Candidate Experience in the Age of AI

Artificial intelligence (AI) and machine learning (ML) are already changing how organizations make employee selection decisions (EEOC, 2016).  

AI/ML-based approaches can help organizational decision-making by leveraging computational algorithms to efficiently collect and synthesize large volumes of applicant data (e.g., Das et al., 2018).  

However, despite the growing interest in semi- or fully automating hiring processes with AI/ML there is a degree of apprehension toward AI/ML-based decision-making approaches with concerns about fairness, transparency, privacy, and insufficient human interaction (Gonzalez et al., 2019).

As such we have an ongoing research program to understand how candidates react to AI in the hiring process. Our research has been focused around two strategies to improve reactions toward AI/ML-driven hiring processes.  First, the concern about the lack of human interaction might be improved if AI/ML algorithms augmented human decision-making, rather than being the sole decision-making source.  Second, by grounding AI/ML algorithms in well-established psychological theories, we hypothesized that predictions could be understood in terms of relations between psychological constructs and make them easier for organizations to understand, explain, and (importantly) defend. If these two strategies could be adopted in the development of AI/ML-based talent decision-making processes, would people react more favorably toward such tools?

To date, our research program has consisted of three studies, all of which have either been published in scientific research outlets or accepted for presentation at research conferences. In all three studies, we manipulated different variables in written hiring scenarios and measured candidate reactions such as perceived fairness and transparency, company culture, and how respondents would behave in the scenario.

Here is a brief summary of the three studies:

  • Study 1 - Participants imagined applying for a job where the hiring decision would be made by either a human or an AI. We also manipulated whether participants imagined being hired or turned down for the job by that decision-maker.
  • Study 2 – Participants compared a strictly human-based hiring process, where a recruiter or a hiring manager would be involved in the entire process, to four other types of AI-based hiring processes. In the AI-based processes we crossed (a) whether the AI was developed using psychological theory (i.e., theory-driven) versus a strictly data-driven approach like data mining, and (b) whether the process was managed by just an AI or by a human plus an AI, which we call an augmented process. Participants read all five scenarios and reported their reactions to each hiring process.
  • Study 3 - Participants imagined going through a hiring process where the process would be overseen either solely by a hiring manager, solely by an AI, or by both. We also manipulated whether participants imagined themselves in the screening stage or the final stage of the selection process.

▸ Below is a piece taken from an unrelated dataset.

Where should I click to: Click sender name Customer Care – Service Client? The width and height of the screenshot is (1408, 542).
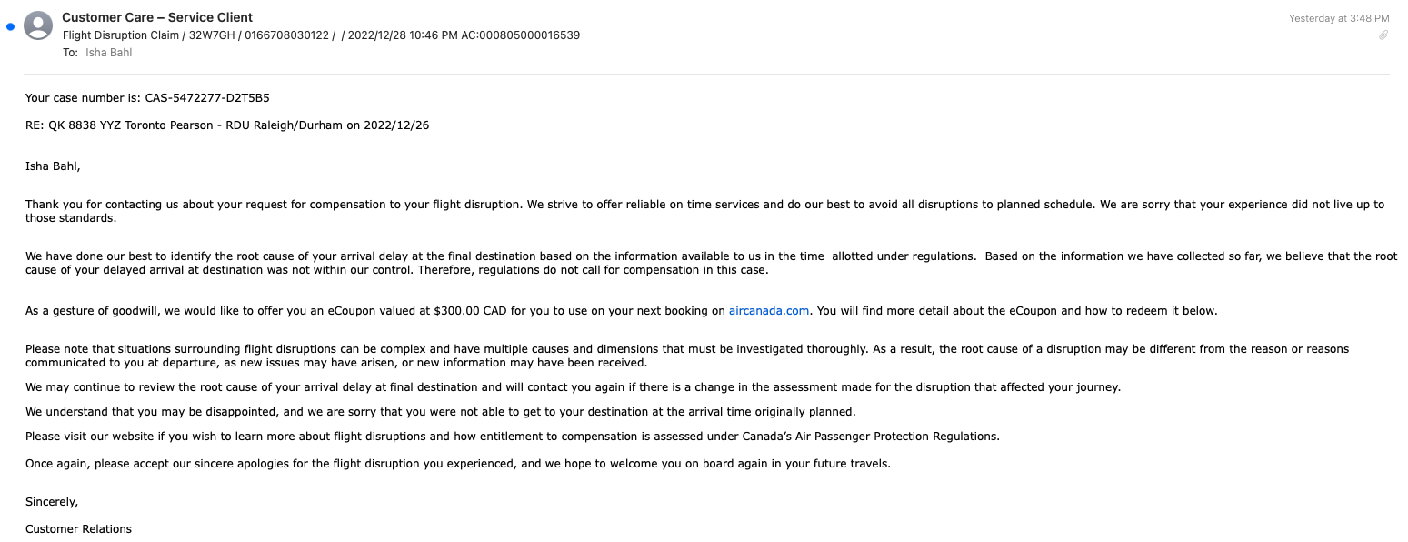coord(156,16)
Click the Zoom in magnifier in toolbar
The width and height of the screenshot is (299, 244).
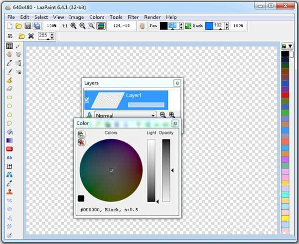(73, 26)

The major highlights across these three studies are below:

  1. People prefer people. Participants favored a solely human-based decision-making approach, relative to AI-based approaches.
  2. Candidate experience affects the bottom line. Not only did negative reactions to AI affect intentions to accept job offers, our research also suggests these reactions may spill over beyond the hiring process. Compared to people who were hired by a human decision-maker, people who were hired with an AI-based approach reporting greater distrust of the company and less willingness to promote the company and its products.
  3. AI needs to be explainable. Data-driven AI/ML were viewed as less transparent than human decision-makers, whereas theory-driven AI/ML and human decision-making approaches were perceived as having similar transparency.
  4. AI should augment human decision making, not replace it. People reported greater interactional and procedural justice, perceived the process to have more of a personal touch, expressed greater trust in the types of data used for decision-making, and felt more comfortable when AI/ML-based approaches supplemented human decision-making, compared to when AI/ML was used alone. 
  5. Familiarity begets acceptance. Candidates who are more familiar with AI react more favorably to it during the hiring process.

The research showed that while applicants may prefer human decision-makers over AI/ML-based approaches, this could be mitigated by (a) augmenting human decision-making with AI/ML, rather than replacing it entirely, and (b) by relying upon theory when designing AI/ML-based solutions, rather than opting for primarily data-driven approaches.

Going forward, we need to be seeing AI as an ally to our talent decision making processes.  

Going forward, we need to view rigorously-developed AI as an ally to our talent decision making processes.  Perhaps future research may explore strategies for building trust in AI/ML decision-making, maintaining data transparency and understanding how individual differences (e.g., gender) affect reactions to AI/ML.

If you would like to explore how AI can support your talent decision making, please get in touch.


Das, P., Pandey, M., & Rautaray, S. S. (2018). A CV Parser Model using Entity Extraction Process and Big Data Tools. I.J. Information Technology and Computer Science, 9, 21-31.

Equal Employment Opportunity Commission (2016). Big data in the workplace: Examining implications for equal employment opportunity law.

Gonzalez, M. F., Capman, J. F., Oswald, F. L., Theys, E. R., Tomczak, D. L. (2019). “Where’s the I-O?” Artificial Intelligence and Machine Learning in Talent Management Systems. Personnel Assessment and Decisions, 5(3), 33-44.